Second, Petitioner's theory does not comport with the intent of Congress. Petitioner pled guilty to criminal
charges on April 26, 1989. Consequently, the 1987 amendments to section 1128 of the Act (which
mandate the five-year minimum exclusion for program-related crimes) are applicable to his case. Betsy
Chua, M.D., DAB CR76, aff'd, DAB 1204 (1990). It has been held by administrative law judges of this
office, and affirmed by appellate panels of the DAB, that Congress intended mandatory exclusion to apply
to all situations in which a person is convicted of a program-related offense and that a conviction remains a
conviction, with regard to section 1128(a), even if it is subsequently expunged from a person's record. See,
e.g., Carlos E. Zamora, M.D., DAB CR22 (1989), aff'd, DAB 1104 (1989); James F. Allen, M.D., DAB
CR71 (1990); also see 1986 U.S.C.C.A.N. 3665.

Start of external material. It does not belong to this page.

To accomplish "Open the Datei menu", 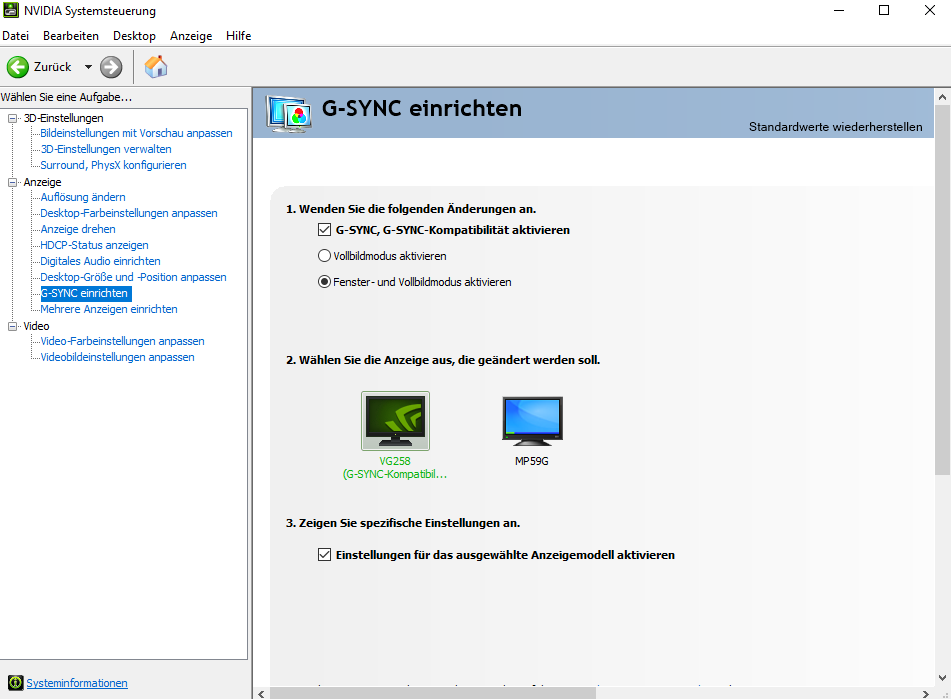I will [x=15, y=35].
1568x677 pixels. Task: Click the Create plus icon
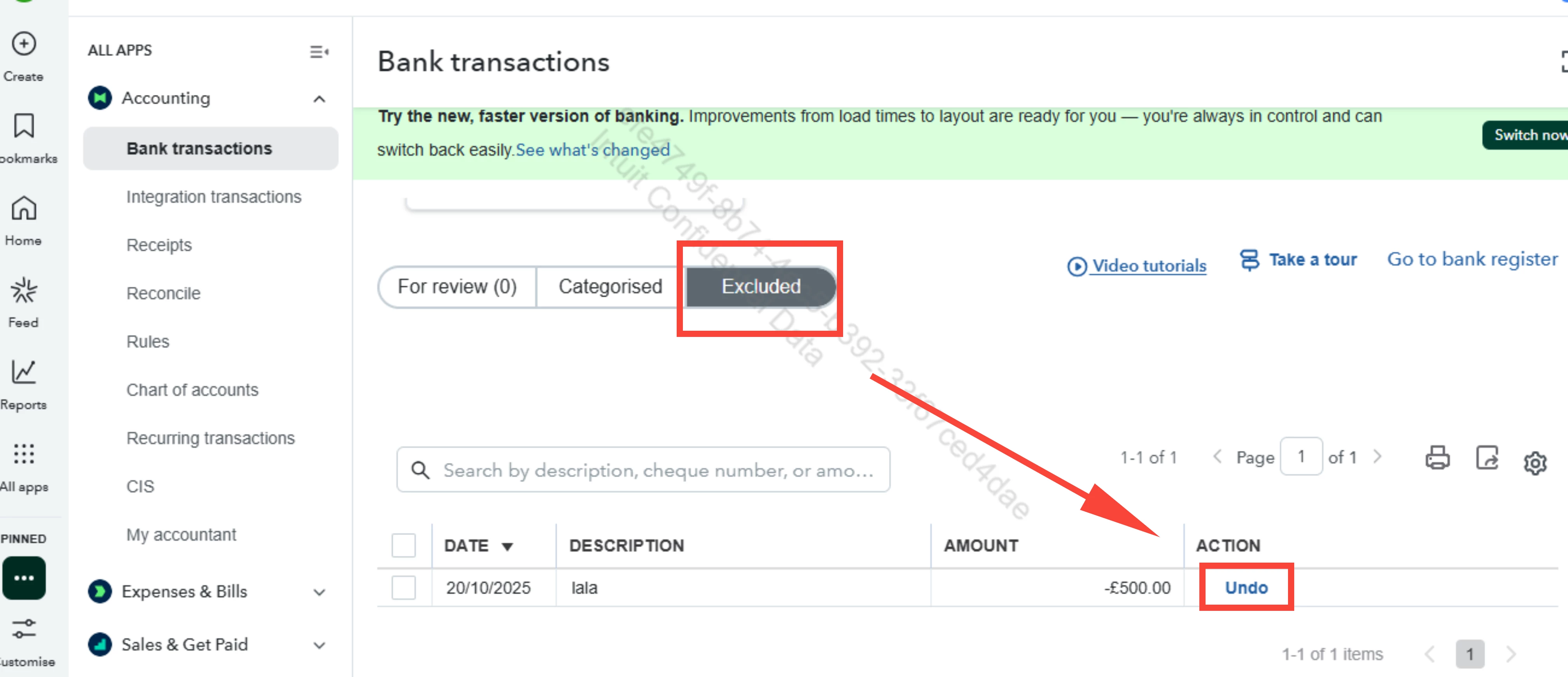tap(24, 44)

In the case at hand, the fact that the Oregon court vacated Petitioner's conviction several years after he had
pled guilty does not undo the fact of conviction for purposes of section 1128(a). The affidavit Petitioner
executed at the time he entered his plea shows that he had expectations of having his conviction expunged
in three years. I.G. Ex. 6. There was also no evidence, in the court's order or otherwise, that the restitution
or fine paid by Petitioner were returned, as would occur if his conviction were set aside on the merits,
based upon legal error, factual mistake, etc. Petitioner's attorney asserts that there is no Oregon
requirement that fines be returned when a conviction is vacated and that Petitioner was not requesting a
return of either. Letter of May 5, 1993. This does not mean that Petitioner could not have attempted to
have these monies returned. Had his innocence truly been vindicated, he would likely have done so.
Additionally, counsel was unwilling or unable to explain why the conviction should be vacated within the
meaning of the Act. He stated that he merely requested the prosecutor to move to vacate the conviction
and that the prosecutor and the judge complied, both allegedly without demanding any explanation. Tape
of telephone conference of April 16, 1993).

I find it reasonable to conclude that the vacating or expungement of the conviction was the result of an
understanding among the parties, and was akin to the "first offender" process mentioned in Section
1128(i)(4) of the Act, or similar programs designed to leave a convicted defendant without the handicap of
a criminal record. It has been often held that a conviction undone in such manner has no effect upon the
application of mandatory exclusion pursuant to Section 1128(a). Thus, I conclude, as stated in one of these
earlier decisions, "post-pleading erasures of convictions [are] included within the statutory definition of
conviction." James F. Allen, M.D., DAB CR71 (1990).

As to Petitioner's contention that the I.G. did not act within a reasonable time to effect his exclusion, an
administrative law judge has no authority to alter the effective date of exclusion designated by the I.G.
where the I.G. acted within the discretion afforded by statute and regulation in setting the effective date.
Shanti Jain. M.D., DAB 1398 (1993). Nothing in the record herein shows the I.G.'s actions to have been
ultra vires or unlawfully motivated. It should also be emphasized that the exclusion of providers from the
Medicare and Medicaid programs is expressly required by statute where there has been a relevant criminal
conviction, and neither the I.G. nor this judge is authorized to reduce the five-year minimum mandatory
period of exclusion. Jack W. Greene, DAB CR19 at 12 - 14 (1989).

CONCLUSION

Section 1128(a)(1) of the Act requires that Petitioner be excluded from the Medicare and Medicaid
programs for a period of at least five years because of his conviction of a program-related criminal offense.
The I.G.'s five-year exclusion is, therefore, sustained.